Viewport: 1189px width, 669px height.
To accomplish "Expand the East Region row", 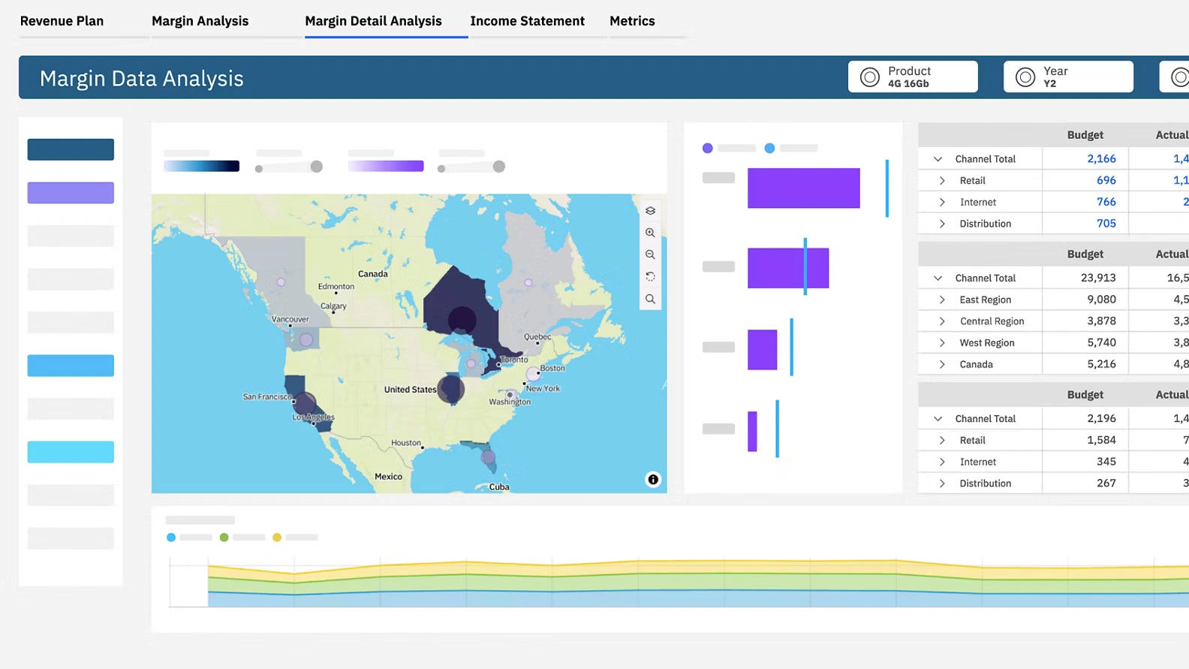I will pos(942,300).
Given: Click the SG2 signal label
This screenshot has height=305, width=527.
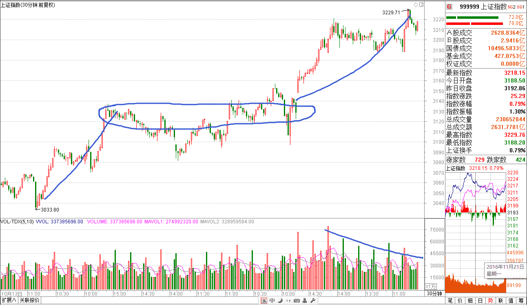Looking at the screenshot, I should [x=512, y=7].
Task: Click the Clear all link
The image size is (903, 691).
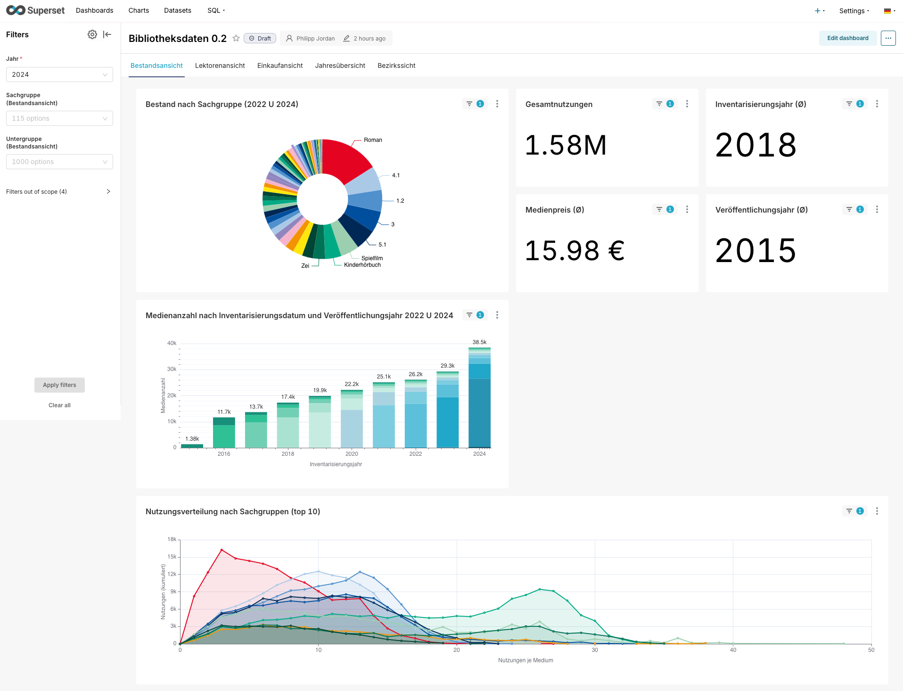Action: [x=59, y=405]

# Short exercise
Rewrite every line of the records, starting at the line containing "Task: Click the Clear all link" and ending at the end of the records, adding 69 to each coordinate in the answers. Leave the pictures out.

# In response
Task: Click the Clear all link
The image size is (903, 691).
Action: [x=128, y=474]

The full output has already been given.